Copy out, exactly and with nothing else, the stretch of lines that starts at the line containing "This screenshot has width=403, height=458." and finishes at the end of the data.

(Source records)
+--

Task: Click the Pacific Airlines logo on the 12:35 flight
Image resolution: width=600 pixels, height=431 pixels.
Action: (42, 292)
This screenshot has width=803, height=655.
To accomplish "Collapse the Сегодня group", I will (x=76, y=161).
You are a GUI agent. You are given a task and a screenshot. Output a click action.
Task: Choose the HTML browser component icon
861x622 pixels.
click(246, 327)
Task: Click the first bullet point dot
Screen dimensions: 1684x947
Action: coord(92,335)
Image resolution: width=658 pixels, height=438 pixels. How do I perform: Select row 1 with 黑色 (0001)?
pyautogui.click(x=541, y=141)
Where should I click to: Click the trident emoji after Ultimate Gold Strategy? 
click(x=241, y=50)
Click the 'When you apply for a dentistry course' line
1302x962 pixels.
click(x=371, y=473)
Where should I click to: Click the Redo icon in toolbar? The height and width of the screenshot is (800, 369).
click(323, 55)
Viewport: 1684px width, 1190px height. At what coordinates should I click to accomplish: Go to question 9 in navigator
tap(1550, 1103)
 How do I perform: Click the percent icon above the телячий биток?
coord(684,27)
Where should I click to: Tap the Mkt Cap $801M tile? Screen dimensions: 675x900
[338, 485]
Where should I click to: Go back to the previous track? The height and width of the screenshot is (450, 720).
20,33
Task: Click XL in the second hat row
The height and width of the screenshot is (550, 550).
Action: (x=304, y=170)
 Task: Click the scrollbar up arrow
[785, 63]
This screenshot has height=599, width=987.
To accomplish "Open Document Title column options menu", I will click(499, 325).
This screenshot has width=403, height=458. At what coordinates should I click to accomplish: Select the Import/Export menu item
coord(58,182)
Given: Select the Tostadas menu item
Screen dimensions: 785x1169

+--

__WORKED SOLUTION__:
This screenshot has width=403, height=458. At what coordinates should I click to accomplish: Select the Import/Export menu item
coord(58,182)
Given: Select the Tostadas menu item
Screen dimensions: 785x1169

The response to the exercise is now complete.